■ YOUR TASK ■
Pull every line that includes the word "accomplish" out of the data below and copy it.

■ STORED DATA ■
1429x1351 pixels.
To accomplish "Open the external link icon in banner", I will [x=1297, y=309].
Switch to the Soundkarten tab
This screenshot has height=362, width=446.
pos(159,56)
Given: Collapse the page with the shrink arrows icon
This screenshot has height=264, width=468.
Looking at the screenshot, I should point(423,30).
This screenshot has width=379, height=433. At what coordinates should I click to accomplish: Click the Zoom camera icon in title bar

==

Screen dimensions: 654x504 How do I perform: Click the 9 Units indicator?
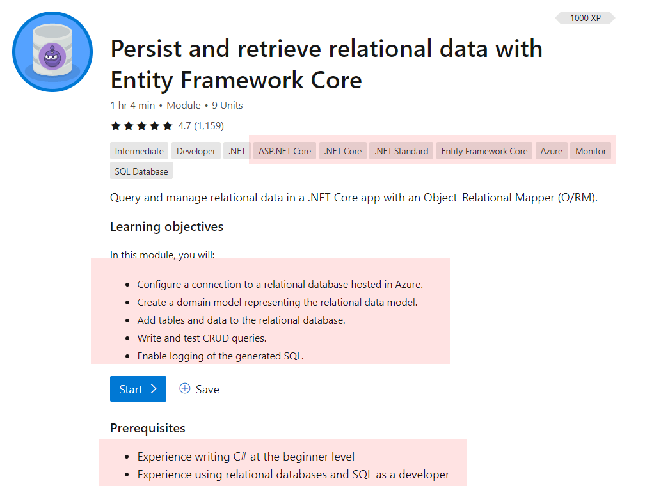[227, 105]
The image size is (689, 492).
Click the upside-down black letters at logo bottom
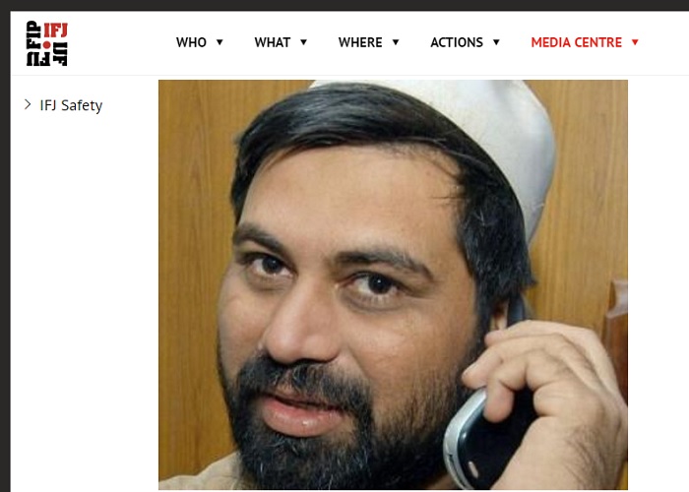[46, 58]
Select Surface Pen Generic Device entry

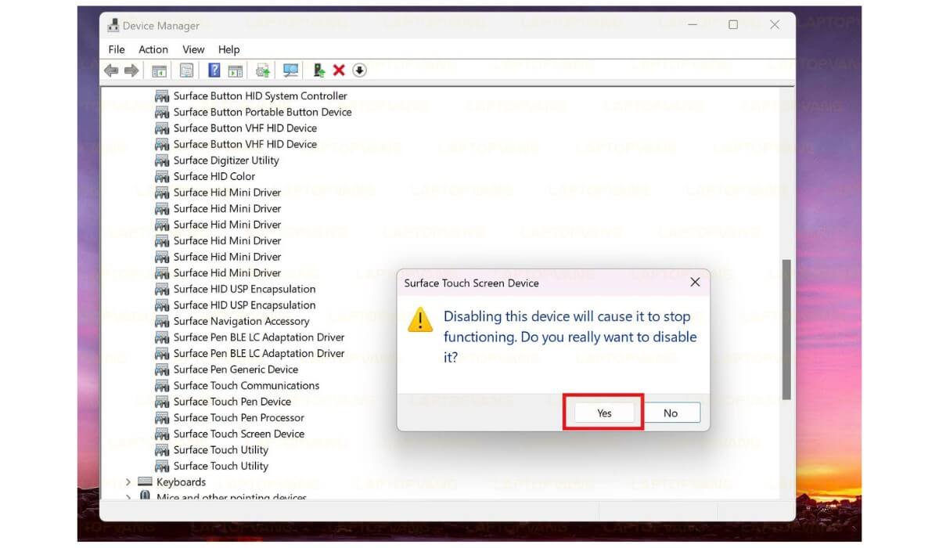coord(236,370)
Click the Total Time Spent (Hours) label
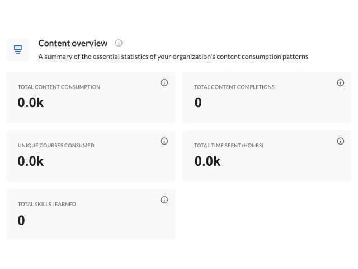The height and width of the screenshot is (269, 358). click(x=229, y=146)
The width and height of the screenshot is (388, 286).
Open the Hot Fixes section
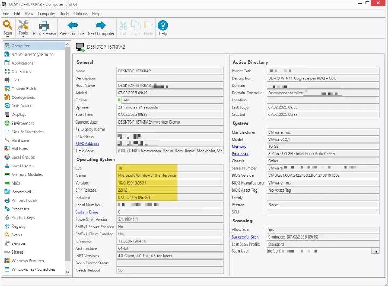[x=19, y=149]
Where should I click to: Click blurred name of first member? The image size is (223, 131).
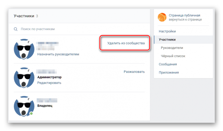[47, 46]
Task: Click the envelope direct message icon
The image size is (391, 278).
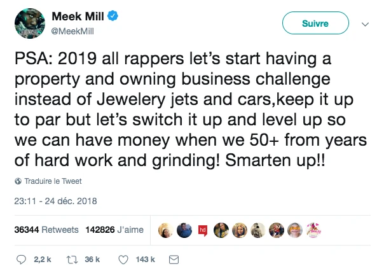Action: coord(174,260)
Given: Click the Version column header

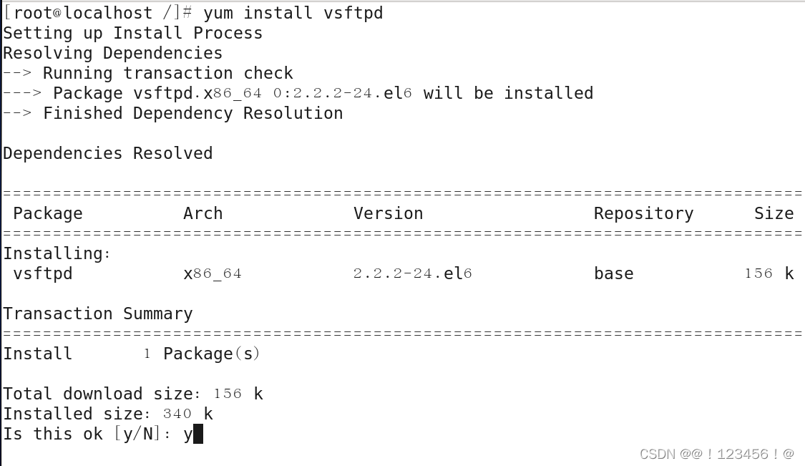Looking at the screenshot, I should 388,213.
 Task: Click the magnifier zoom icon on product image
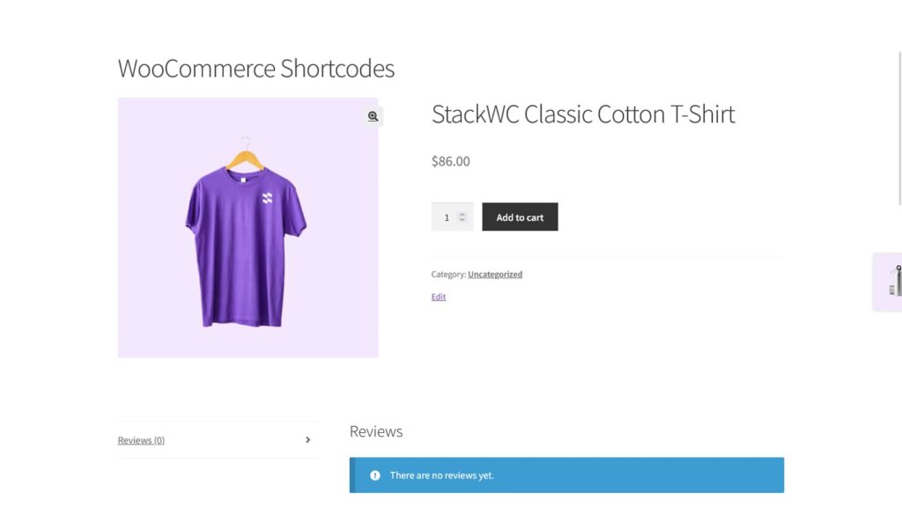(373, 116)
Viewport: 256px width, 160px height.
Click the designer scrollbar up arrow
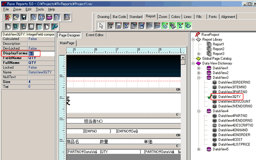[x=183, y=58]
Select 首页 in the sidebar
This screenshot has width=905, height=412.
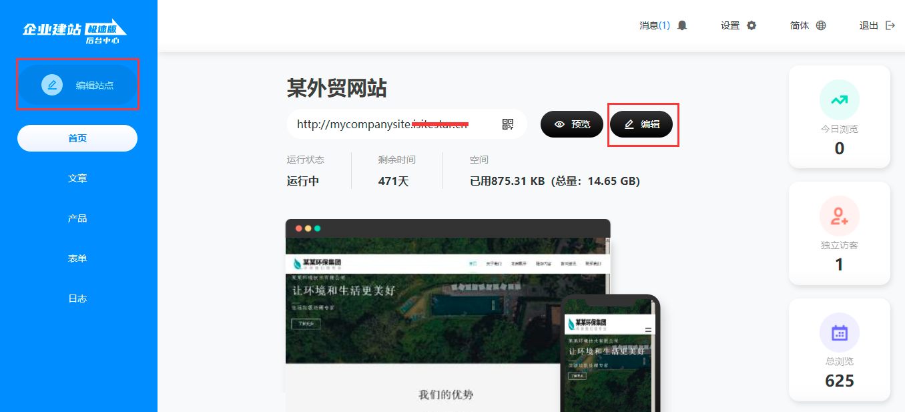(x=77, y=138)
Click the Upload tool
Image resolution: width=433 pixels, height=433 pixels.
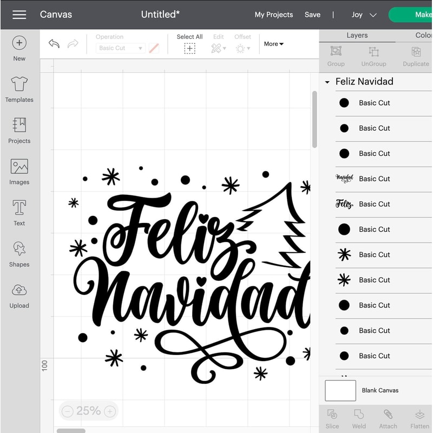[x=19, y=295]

■ PROBLEM SOLUTION ■
To accomplish "Open the external link icon in banner", I will [x=1297, y=309].
This screenshot has width=379, height=433. At what coordinates should I click to accomplish: Click the Zoom camera icon in title bar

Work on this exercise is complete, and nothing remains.